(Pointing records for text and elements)
———
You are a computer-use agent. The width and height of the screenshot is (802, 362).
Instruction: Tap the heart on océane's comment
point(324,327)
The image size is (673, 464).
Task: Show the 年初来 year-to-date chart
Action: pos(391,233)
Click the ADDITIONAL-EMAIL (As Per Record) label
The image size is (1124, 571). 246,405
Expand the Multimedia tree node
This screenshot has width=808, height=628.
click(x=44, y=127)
———
• _WRITTEN PROBLEM_:
Lay out every line of the rows above as a Markdown table with two columns, Number and Line, leaving out any blank lines.

• _FULL SOLUTION_:
| Number | Line |
|---|---|
| 1 | You are a computer-use agent. The width and height of the screenshot is (802, 362). |
| 2 | Instruction: Tap the heart on océane's comment |
| 3 | point(324,327) |
| 4 | The image size is (673, 464). |
| 5 | Task: Show the 年初来 year-to-date chart |
| 6 | Action: pos(391,233) |
| 7 | Click the ADDITIONAL-EMAIL (As Per Record) label |
| 8 | The image size is (1124, 571). 246,405 |
| 9 | Expand the Multimedia tree node |
| 10 | This screenshot has width=808, height=628. |
| 11 | click(x=44, y=127) |